AFP / Khmer Times Share:
Refugees gesture inside the Manus detention camp in Papua New Guinea yesterday. AFP/Nick McKim

SYDNEY (AFP) – Hundreds of asylum-seekers were refusing to leave an Australian detention camp in Papua New Guinea that authorities closed yesterday, citing fears for their safety, despite food, water and electricity being cut off.

Staff have abandoned the camp on Manus Island, and one resident said detainees had locked themselves in because they were terrified of what could happen to them outside its gates.

The standoff is the latest development in a long-running and bitter dispute over Australia’s controversial off-shore detention policy.

Asylum seekers who try to reach the country by boat are sent to two remote Pacific processing centres – PNG’s Manus Island and Nauru. They are barred from settling in Australia, even if they are ultimately found to have a legitimate case for asylum.

Canberra says the policy is designed to discourage people from attempting the risky journey by sea.

Human rights groups have been campaigning for years to have Manus shut down, amid reports of widespread abuse, self-harm and mental health problems.

The Australian government agreed to close the Manus facility by the end of October after the PNG Supreme Court ruled last year that holding people there was unconstitutional.

More than 600 men housed in the camp have been told to move to three transition centres on Manus. The present site is to be handed over the PNG military. But many men have locked themselves in the centre.

“Refugees adamant they won’t leave detention. They are afraid but refuse to leave,” one Manus detainee, an Iranian called Behrouz Boochani, tweeted yesterday.

“The power will be cut after 5pm. The refugees know that it will be very hard to stay, but are saying we will stay in a peaceful way.”

He added that detainees had locked the camp’s main gate to protect themselves.

Detainees told Fairfax Media earlier yesterday that locals had started to loot equipment from the camp as PNG authorities looked on. Others told the Australian Broadcasting Corporation they were storing water in wheelie bins.

Australia’s Immigration Minister Peter Dutton insisted the detainees were not welcome in Australia. They have been told “there is safe and secure alternate accommodation where health and other services will be maintained”, he said. “These people sought to subvert Australia’s laws by paying people smugglers to bring them illegally to Australia by boat – none will ever resettle here,” he said yesterday.
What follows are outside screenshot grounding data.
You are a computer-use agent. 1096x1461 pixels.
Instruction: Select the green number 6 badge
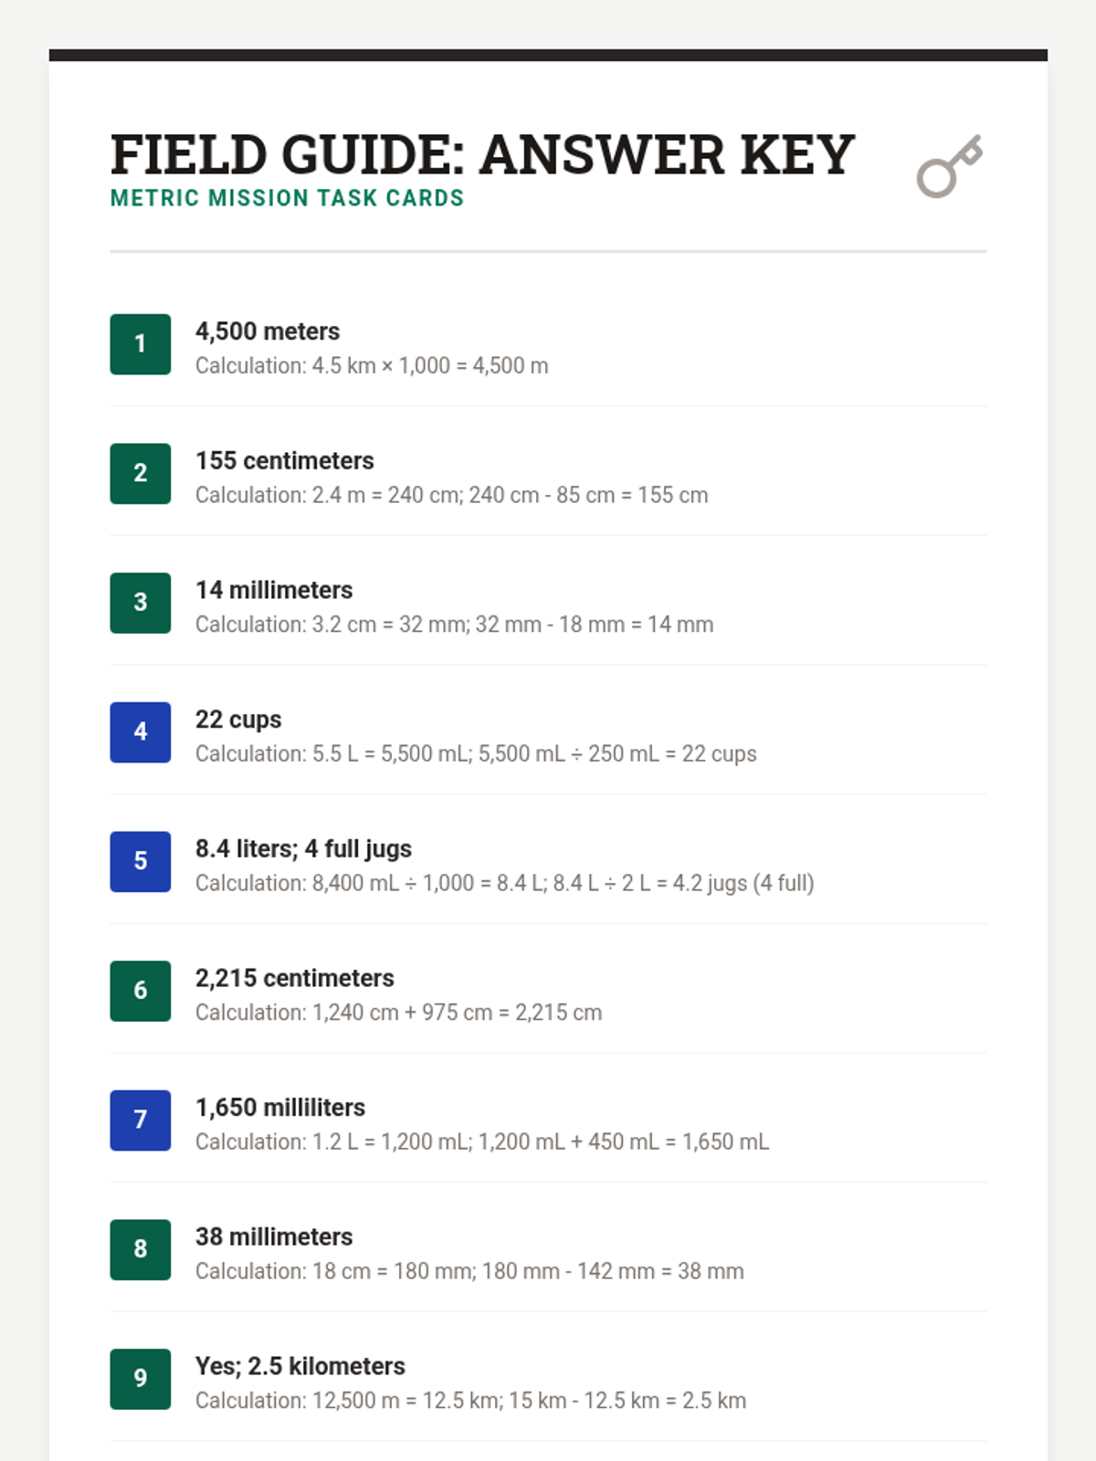[x=140, y=991]
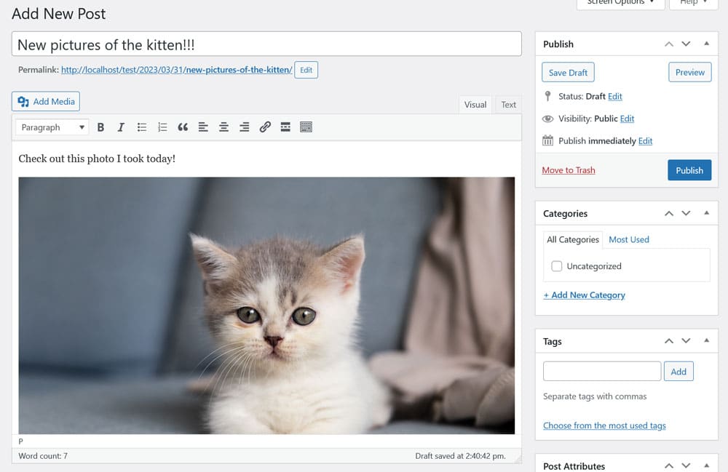Insert a numbered list

pos(162,127)
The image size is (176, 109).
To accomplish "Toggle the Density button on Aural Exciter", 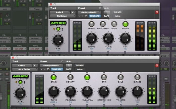I will click(x=70, y=77).
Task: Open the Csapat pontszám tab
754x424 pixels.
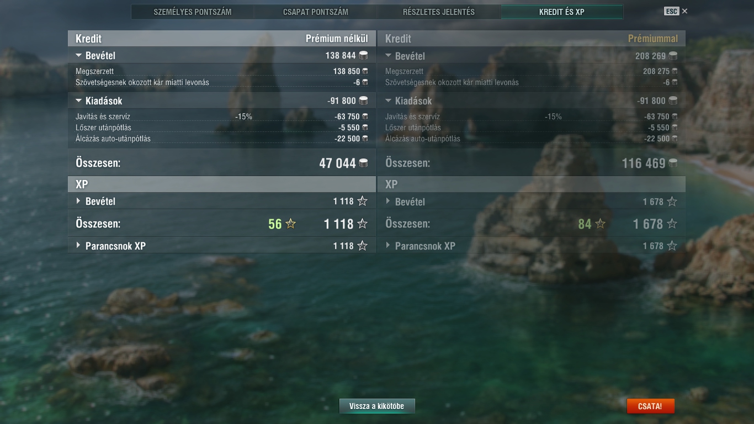Action: pos(316,12)
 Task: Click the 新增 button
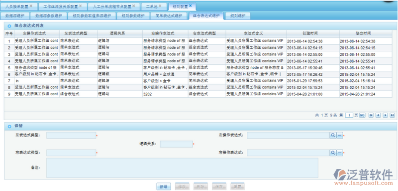164,187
Refugee advocates say the transition centres are not secure, leaving the detainees defenceless against a hostile host community. “They are vulnerable to attacks from locals. We’ve seen so many victims and casualties already because of those kinds of attacks,” refugee advocate Ian Rintoul said.

Manus detainees have been given the option of making a life in PNG, moving to the Nauru camp, returning to their homeland, or going to a third country like Cambodia or the US.

So far, just 54 people have notified of their acceptance by the US, with 24 flown out to America in September.

Mr Rintoul said supporters had filed an injunction in the PNG Supreme Court to stop the camp’s closure, demanding that food, water and other services are restored. “There are real fears that the government will authorise force to be used against the asylum-seekers and refugees in the centre,” Mr Rintoul added.

A “final message” put up at the centre, posted online, stated that arrangements were being made to return the site to the PNG Defence Force.

“Anyone choosing to remain here will be liable for removal from an active PNG military base,” the message said. But the PNG government sought to dispel fears the detainees would be removed, saying “do not expect any force”.

“We are not going to move the refugees by force, it’s going to be a voluntary movement by refugees and non-refugees out of Manus Regional Processing Centre,” PNG Immigration Minister Petrus Thomas told the Post-Courier yesterday.